Just as they were about to board the boat, an urgent telegram from the Frierdiker Rebbe arrived, with surprising instructions: “Do not board this boat!” The Rebbe and the Rebbetzin did not hesitate for a moment. They allowed the boat to depart without them, despite the fact that this was rumored to be the last ship out of Portugal heading towards the United States. Indeed, this was a wise move; for a few days later, they heard that the boat was captured by the Italian Navy, and all of the passengers were held captive as prisoners of war! Soon after their miraculous rescue from this fate, the Rebbe was notified that yet another boat will venture across the Atlantic, making the trip to America. However, they were told of this ship’s embarking too late; all the tickets had already been purchased. Reb Mordechai Bistritzky, a Chassid, happened to have bought two of these prized tickets for his in-laws, Reb Levi and Rechoma Lugver. Unfortunately, the couple was not granted the necessary Portuguese transit visas and were unable to leave France. When Reb Mordechai heard of the Rebbe’s predicament, he gladly gave his tickets to the Rebbe.

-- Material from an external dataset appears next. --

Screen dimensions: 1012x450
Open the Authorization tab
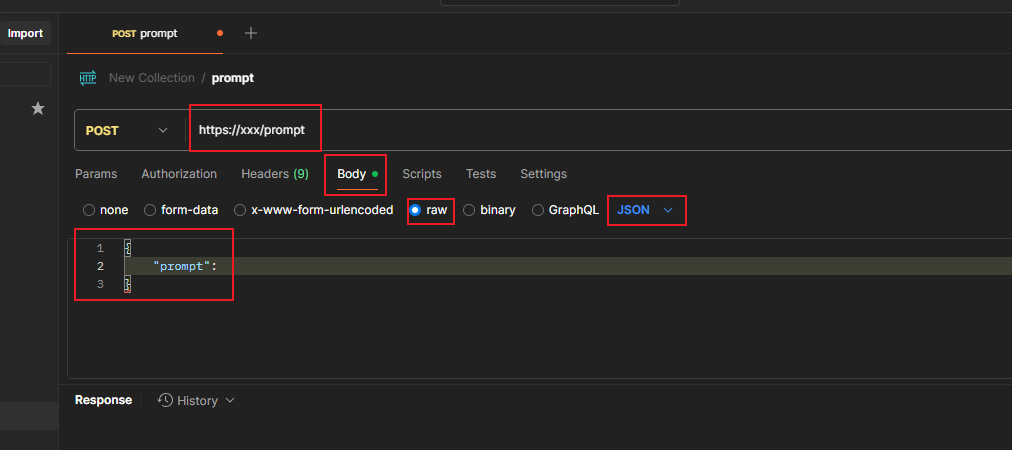(x=179, y=174)
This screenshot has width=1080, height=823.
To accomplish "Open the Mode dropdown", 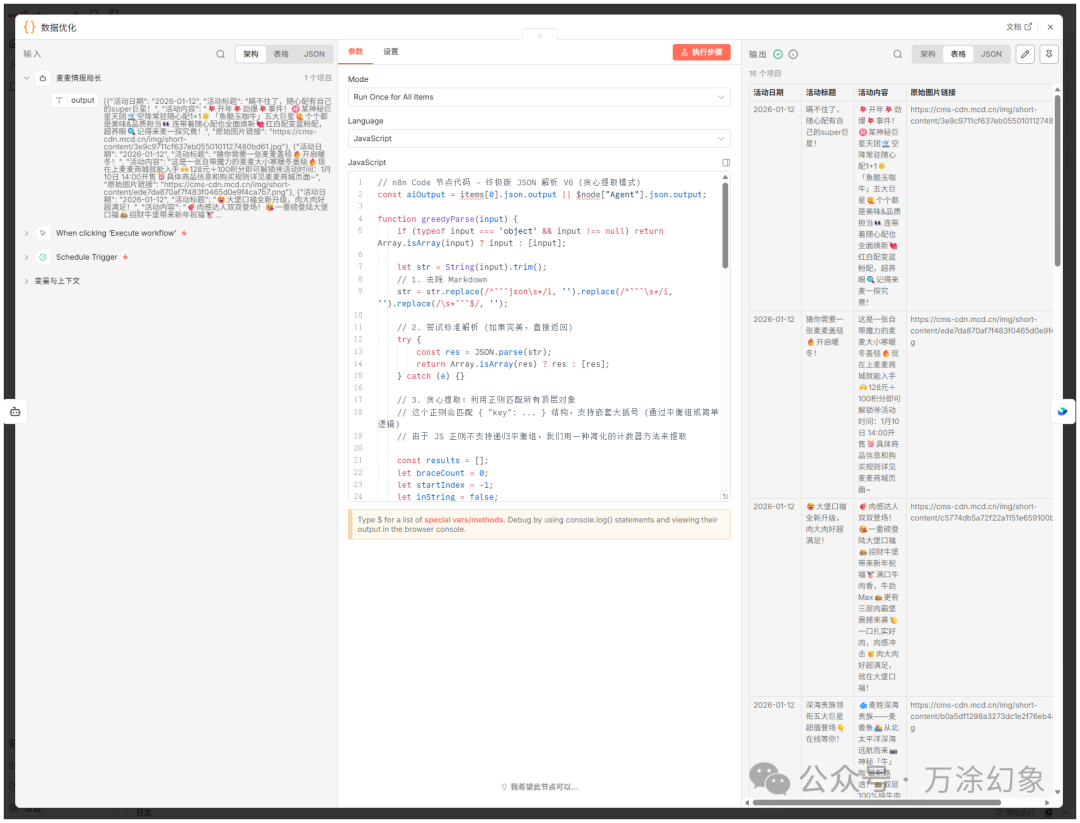I will coord(538,97).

On the 17th of Sivan, the Rebbe and Rebbetzin finally boarded the “Serpa Pinto.” Stopping first in Barcelona, Spain, the boat continued on its perilous journey to America. It was a trip the travelers would not forget, constantly fraught with the fear of being torpedoed by submarines, or bombed by the warplanes that passed overhead. One can only imagine the terror the passengers must have felt when the captain announced that they must stop in the middle of the sea because they had been spotted by the deadly German submarines! Nothing occurred at the time, Boruch Hashem, and they passed through the European war zone uneventfully. When they had reached neutral waters, the Rebbe immediately telegraphed the Frierdiker Rebbe informing him of their relative safety. Twelve days later, on Monday morning of Parshas Korach, Chof Ches Sivan, 5701, July Fourth, 1941, the boat steamed into New York’s harbor and docked at 10:30 a.m.
The Frierdiker Rebbe sent a delegation of Chassidim on his behalf to greet the Rebbe and Rebbetzin. They were: Rabbi Y. Jacobson, Rabbi S. A. Kazarnovsky, Rabbi S. Levitin and Rabbi E. Simpson. On the previous evening, the Frierdiker Rebbe had summoned these Chassidim to his room and told them: “I appoint you as my emissaries to go and greet my son-in-law, who is arriving tomorrow. I will reveal to you what sort of a person he is: every night he says Tikkun Chatzos. He is fluent in Shas and poskim; in Yerushalmi, with all of its commentaries, he knows the Rambam and the Likkutei Torah verbatim — with all of its sources. Go and greet him!”
When the Rebbe and Rebbetzin came to 770, the students of Tomchei Tmimim were waiting to greet them. Three days later, on Thursday, the Rebbe and Rebbetzin were called to the Frierdiker Rebbe’s room separately. Thursday night, after Maariv, on the eve of Bais Tammuz, the Rebbe Farbrenged with the Chassidim for the first time in America. The Farbrengen lasted for six hours. A short time later the Frierdiker Rebbe appointed the Rebbe to head his three newly established organizations. Machne Yisroel, Kehot Publication Society, and Merkos L’Inyonei Chinuch.